L’emergenza pandemica mostra la vulnerabilità dell’uomo dinanzi a un nemico invisibile e la natura illusoria della concezione che la politica ha di se stessa, ovvero di poter dirimere ogni questione con un sistema di pesi e contrappesi che renda sempre possibile una negoziazione. Solo gli ingenui ignorano la rilevanza della mediazione tra forze politiche eppure pare necessario sottolineare come questo abile esercizio del compromesso non possa essere applicato a tutto.
DIAMOCI UNA REGOLATA. Sul tavolo di una trattativa, ad esempio, non possono mai finire i diritti dei bambini perché questi devono essere riconosciuti e difesi all’unanimità da tutti i soggetti coinvolti. Sappiamo però che in queste ore si discute tra le varie misure di contenimento del virus, quella di un intervento scolastico sulle quarantene che veda – in un tipico meccanismo di “ricompensa e sanzione” che riaccende echi pavloviani – premiati i bambini vaccinati e puniti quelli non immunizzati.
Come? Consentendo ai primi, in caso di due positivi in classe, di continuare a frequentare la scuola in presenza e imponendo ai secondi di restare confinati in casa a seguire le lezioni attraverso un computer (se ce l’hanno) e con una connessione non sempre ottimale, in quel meccanismo infernale che è la did (didattica integrata, ovvero un mix tra alunni in presenza e da remoto con gli insegnanti, per quanto eccellenti e dunque lodevoli, in una comprensibilissima crisi di nervi). Ricordando come il vaccino sia l’unica arma di contrasto al virus e quanto i no vax abbiano delle ragioni che la Ragione non comprende, non vedo perché le colpe dei padri debbano ricadere sui figli.

MATERIALE FORNITO:
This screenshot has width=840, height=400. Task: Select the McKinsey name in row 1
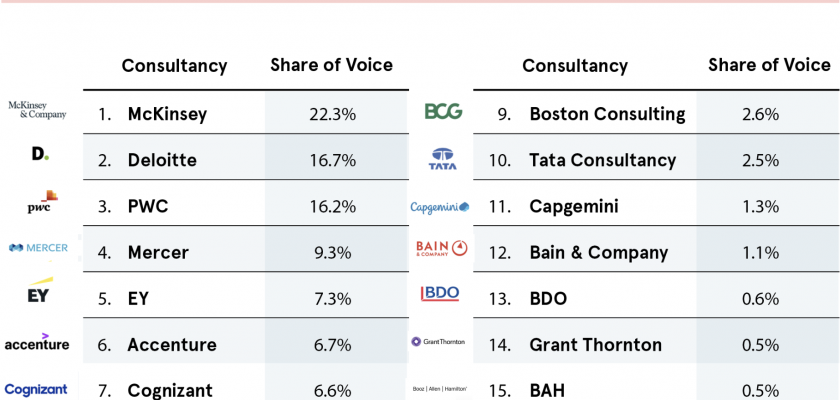tap(167, 114)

ATTIVITÀ RICHIESTE:
1 – Nel testo sulle quarantene a scuola, che cosa potrebbero continuare a fare i bambini vaccinati se in classe ci sono due positivi?
2 – Riassumi per favore il testo sulle quarantene a scuola in due frasi.
I dati non hanno alcun legame con il testo.

RISPOSTE:
1 – Potrebbero continuare a frequentare la scuola in presenza.

2 – La pandemia mostra la vulnerabilità dell'uomo e l'illusione della politica di poter risolvere tutto con la negoziazione, ma i diritti dei bambini non possono mai finire sul tavolo di una trattativa. Si discute di una misura che, con due positivi in classe, lascerebbe a scuola in presenza i bambini vaccinati e confinerebbe a casa quelli non immunizzati, e chi scrive non vede perché le colpe dei padri debbano ricadere sui figli.